Passage to read:
★ ★ ★
TRIPOLI, (Reuters) – Abdel Basset al-Megrahi, the Libyan convicted of the 1988 bombing of a PanAm flight over Lockerbie, died of cancer today aged 60, leaving many questions on the attack and its aftermath unanswered.
Megrahi who said he was not responsible for bringing the jumbo jet down on the Scottish town and killing 270 people, was found guilty in 2001 but released in 2009 and returned to Libya because he had terminal cancer and not expected to live long.
That decision by officials in Scotland angered relatives of many victims, 189 of whom were American, and was criticised by Washington as Megrahi returned to a hero’s welcome from Muammar Gaddafi. That he survived for nearly three more years, outliving Gaddafi himself, who was overthrown last year, caused discomfort in Britain. Prime Minister David Cameron, visiting the United States on Sunday, said Megrahi should never have been freed.
★ ★ ★
What you will do:
1. Name every person the news report on Megrahi's death identifies by name.
2. Write a continuation of the news report on Megrahi's death, beginning after its final sentence.
The material after this text is not required.
★ ★ ★
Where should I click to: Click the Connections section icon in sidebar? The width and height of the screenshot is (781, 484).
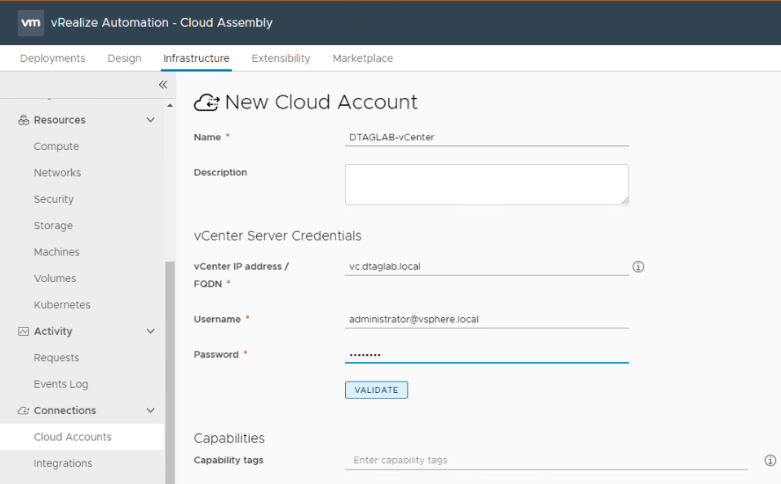[24, 410]
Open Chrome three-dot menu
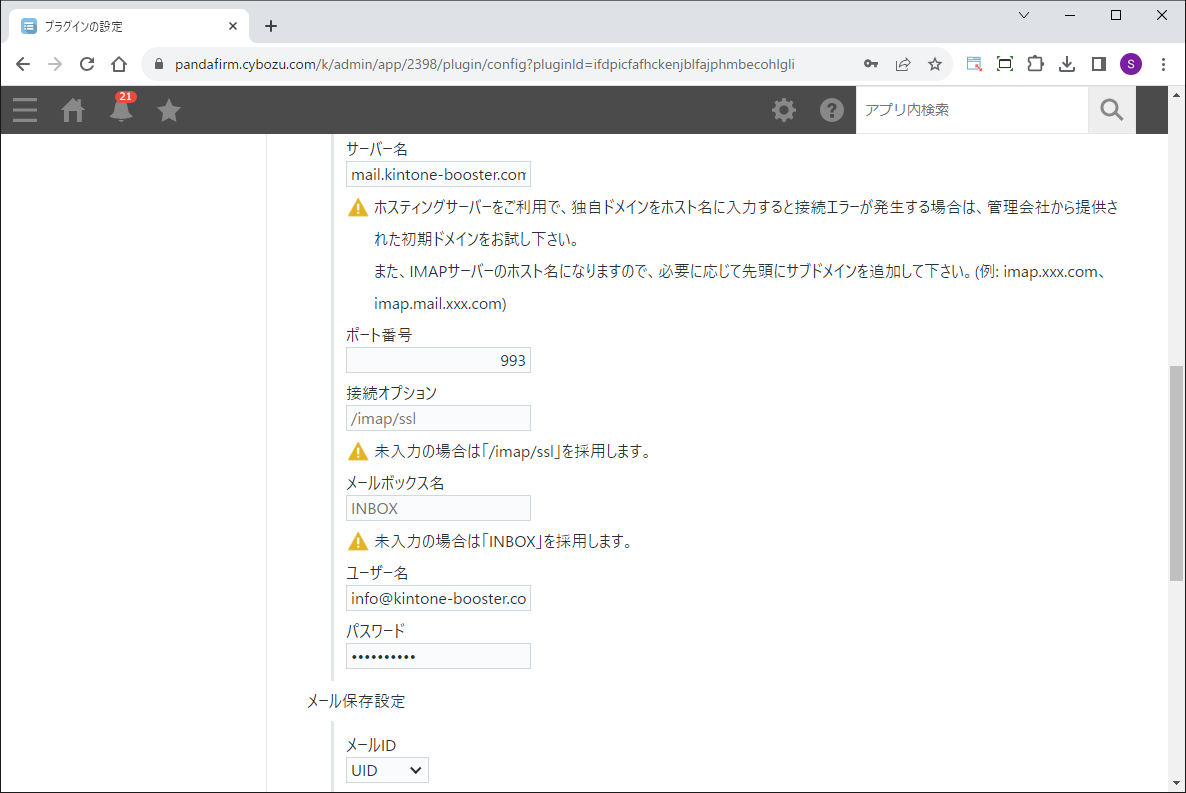 tap(1163, 64)
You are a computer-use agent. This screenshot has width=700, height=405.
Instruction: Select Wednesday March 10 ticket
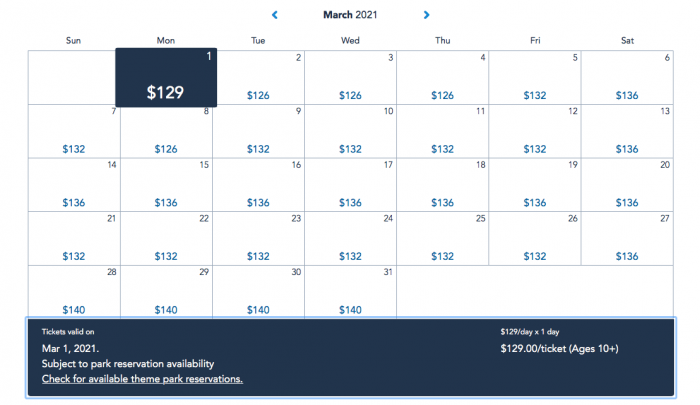(x=350, y=131)
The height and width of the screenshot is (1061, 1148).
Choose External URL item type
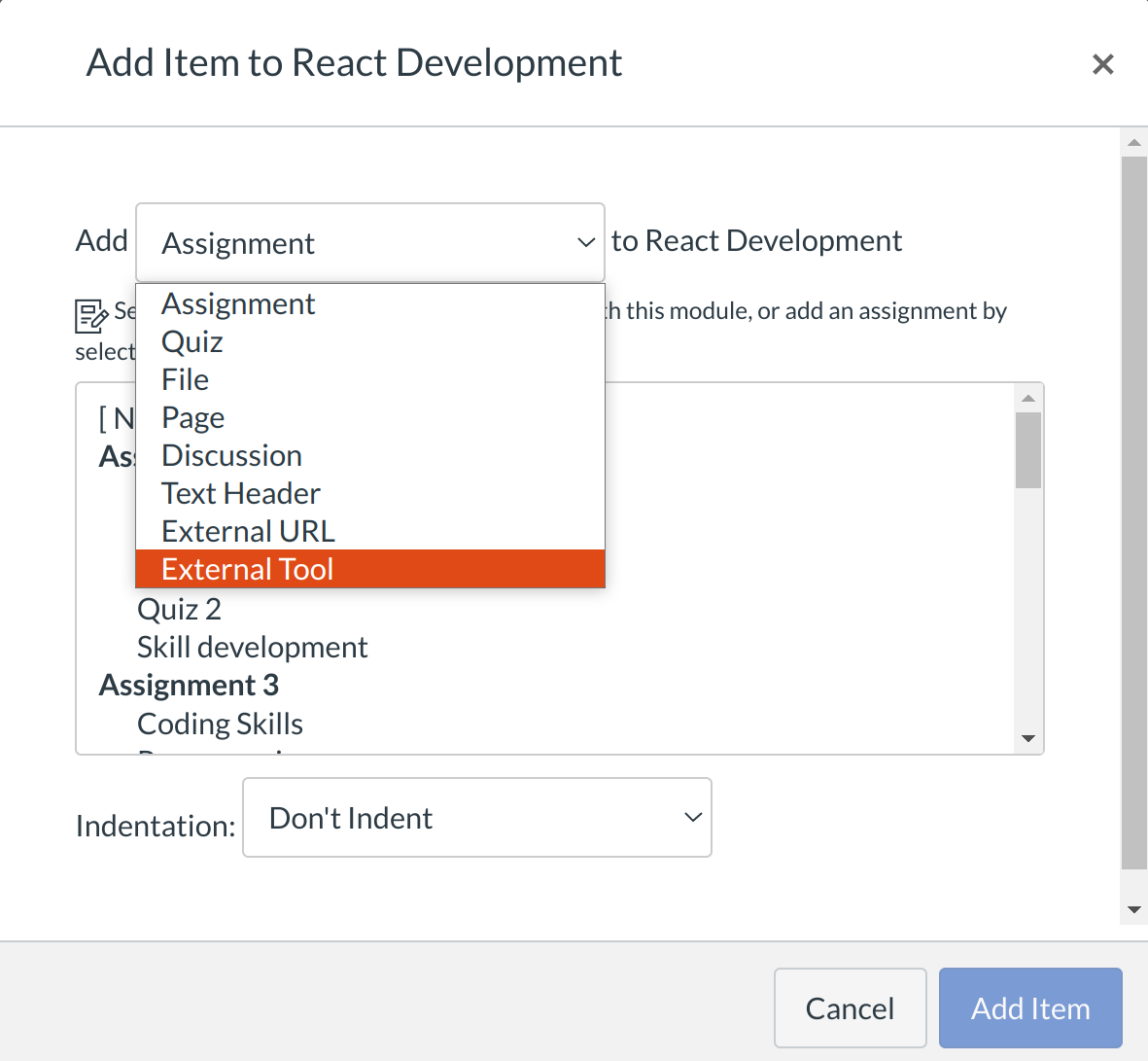point(248,532)
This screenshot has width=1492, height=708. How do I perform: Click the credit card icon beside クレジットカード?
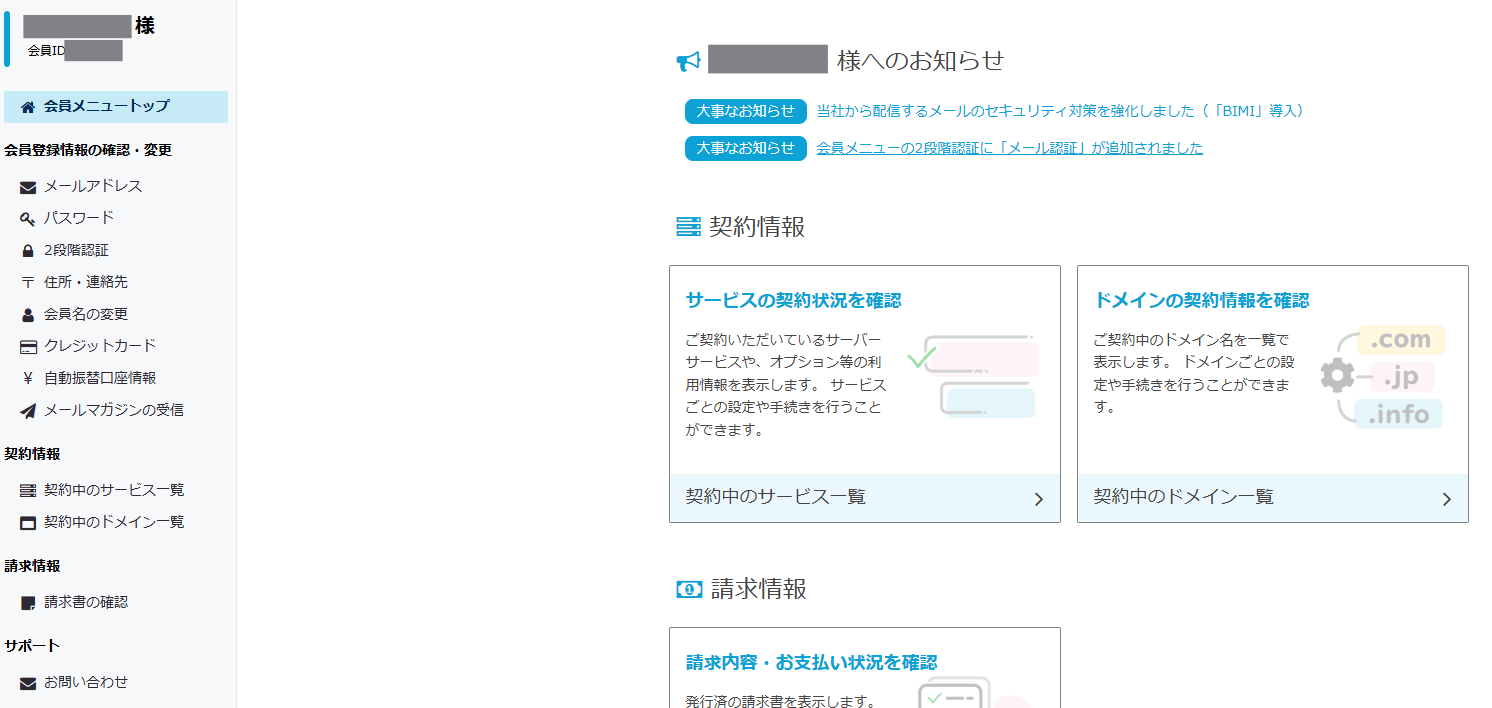(x=28, y=347)

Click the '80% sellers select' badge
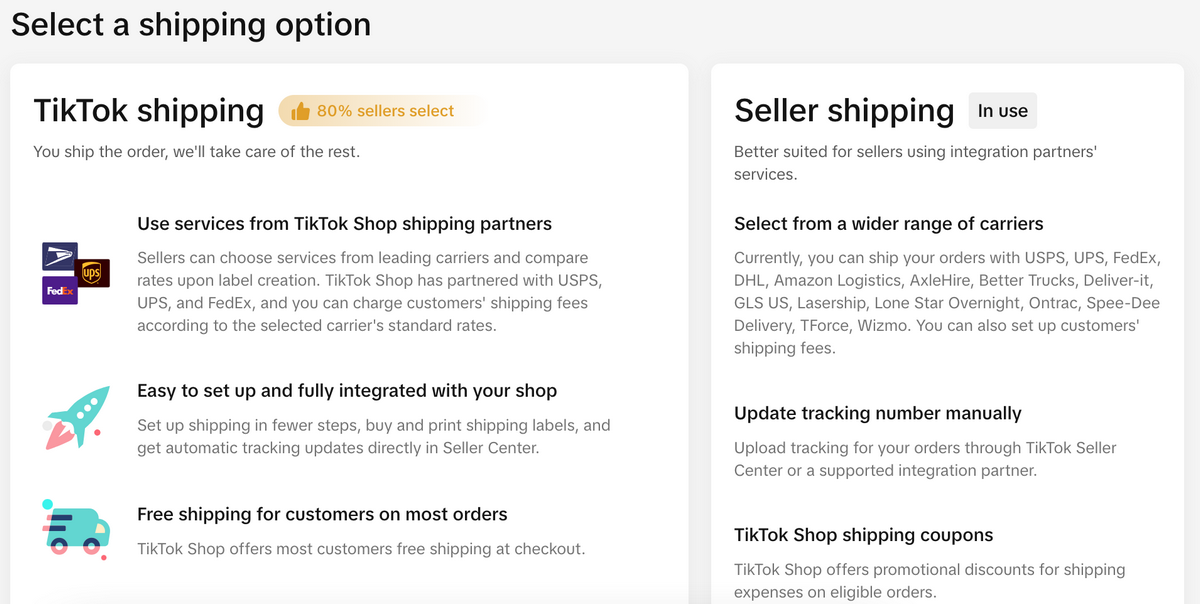380,110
★ ★ ★
Answers given:
1. Abdel Basset al-Megrahi, Muammar Gaddafi, David Cameron

2.
Megrahi’s brother Mohammed told Reuters he had died at his home in the Libyan capital from complications from prostate cancer. “He was too sick to utter anything on his deathbed,” another brother, Abdulhakim, said outside Megrahi’s house.
“Just because Abdul Basset is dead doesn’t mean the past is now erased,” he said. “We will always tell the world that my brother was innocent.”
Megrahi, the only person convicted for the bombing, was found guilty under Scots law of secretly loading a suitcase bomb onto a plane at Malta’s Luqa Airport, where he was head of operations for Libyan Arab Airlines in December 1988.